Both projects to begin “very soon”
Quarteira celebrated the 23rd anniversary of its elevation to city status on Friday, May 13 with two major announcements: the construction of a municipal market and the renovation of its old casino, which will be turned into a multipurpose space designed to host “cultural and recreational activities”.
Both projects will begin “very soon”. Loulé Mayor Vítor Aleixo said at the commemorative session held at Quarteira’s Centro Autárquico (a local delegation of town hall).
Locals have been calling for a new market for years given Quarteira’s history as a fishing town, Loulé Council says in a statement to the press.

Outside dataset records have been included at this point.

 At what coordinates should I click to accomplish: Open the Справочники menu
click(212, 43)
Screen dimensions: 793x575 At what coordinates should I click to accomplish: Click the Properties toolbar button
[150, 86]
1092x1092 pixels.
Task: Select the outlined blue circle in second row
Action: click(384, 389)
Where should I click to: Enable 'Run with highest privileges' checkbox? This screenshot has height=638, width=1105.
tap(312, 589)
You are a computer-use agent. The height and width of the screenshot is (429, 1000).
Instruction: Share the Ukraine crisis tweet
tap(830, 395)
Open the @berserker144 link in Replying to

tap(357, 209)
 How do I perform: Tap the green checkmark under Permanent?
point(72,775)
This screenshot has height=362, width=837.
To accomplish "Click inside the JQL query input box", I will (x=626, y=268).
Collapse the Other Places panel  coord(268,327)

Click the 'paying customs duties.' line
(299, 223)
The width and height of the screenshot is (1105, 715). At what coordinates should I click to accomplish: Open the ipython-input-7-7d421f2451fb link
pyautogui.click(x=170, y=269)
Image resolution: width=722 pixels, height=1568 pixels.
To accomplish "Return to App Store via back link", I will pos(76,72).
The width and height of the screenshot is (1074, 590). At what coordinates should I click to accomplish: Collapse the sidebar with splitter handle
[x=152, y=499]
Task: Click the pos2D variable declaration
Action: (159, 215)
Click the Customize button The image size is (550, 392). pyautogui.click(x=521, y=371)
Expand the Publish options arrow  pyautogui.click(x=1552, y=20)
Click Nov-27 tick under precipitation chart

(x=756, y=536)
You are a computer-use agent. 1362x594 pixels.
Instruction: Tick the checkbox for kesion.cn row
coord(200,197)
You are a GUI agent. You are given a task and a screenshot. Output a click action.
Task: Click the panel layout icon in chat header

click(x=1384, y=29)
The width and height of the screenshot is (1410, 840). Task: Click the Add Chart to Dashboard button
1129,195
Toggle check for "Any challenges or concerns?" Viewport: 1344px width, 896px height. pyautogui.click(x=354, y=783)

It adds that the building will be “ambitious from a functional and architectural” point of view and will aim to become a tourist attraction in Quarteira – which borders the resort town of Vilamoura. It will boast spaces for meat, fish and vegetable vendors, a food court, a co-working area, small stores and a car park which will serve the entire western area of Quarteira.
The new market is also being described as “one of the first public seafront constructions in Portugal adapted to climate change”.
The council ordered a study about the rising sea level in the coming decades and carried out changes to the project which delayed it nearly two years.
An international public tender for the market’s construction will soon be launched with a hefty price tag – €17 million.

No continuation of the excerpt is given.